Polymerase chain reaction
Following cDNA synthesis, libraries are amplified by polymerase chain reaction (PCR). PCR is a reaction that amplifies DNA exponentially, causing it to double in size every cycle. PCR is done in three stages (known as denaturation, annealing and extension) in which the DNA is subjected to rapid cycles of heating and cooling. These three stages are cycled through until a desired concentration of library is made. This library can then be sequenced to generate a bioinformatic library containing RPF sequenced reads.

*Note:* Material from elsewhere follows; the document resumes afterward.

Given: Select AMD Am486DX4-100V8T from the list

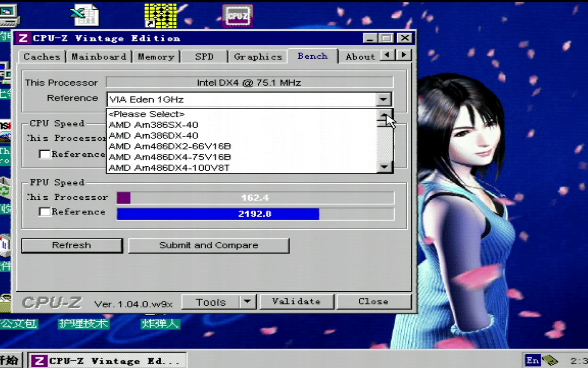Looking at the screenshot, I should [169, 168].
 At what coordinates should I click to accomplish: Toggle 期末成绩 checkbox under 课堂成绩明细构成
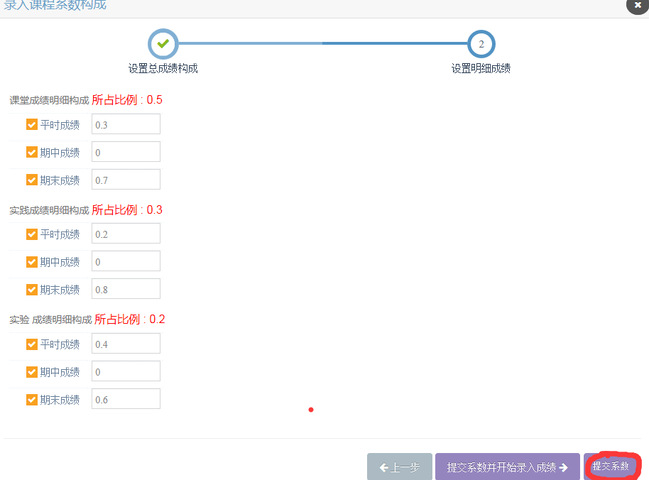pos(32,180)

The analysis of the sequencing data mainly depends on the aims of the experiment. A number of tools and pipelines are publicly available online that allow for a multitude of different data analyses, including uORF detection, differential gene expression, global translation rates, ribosome stalling, codon decoding rates, amongst others. A general flow of a ribosome profiling mapping pipeline would typically include the use of the software FastQC to determine basic quality metrics like read lengths and sequencing quality, utilizing another software called Cutadapt to demultiplex and cut away adapter sequences added during linker ligation and PCR, and Bowtie a short read aligner to bioinformatically remove remaining rRNA contaminants. The library can then be aligned to the organism’s annotated genome/transcriptome, followed by the use of Samtools to convert the aligned reads into a sorted BAM file. From this, a gene count file can be generated using software such as HT-seq to count the number of reads aligned to each gene. A number of online browser-based platforms are available for visualizing ribosome profiles showing the mRNA positions of mapped RPFs allowing for further metadata analysis, each requiring different specific file types such as GTF files or Fasta files.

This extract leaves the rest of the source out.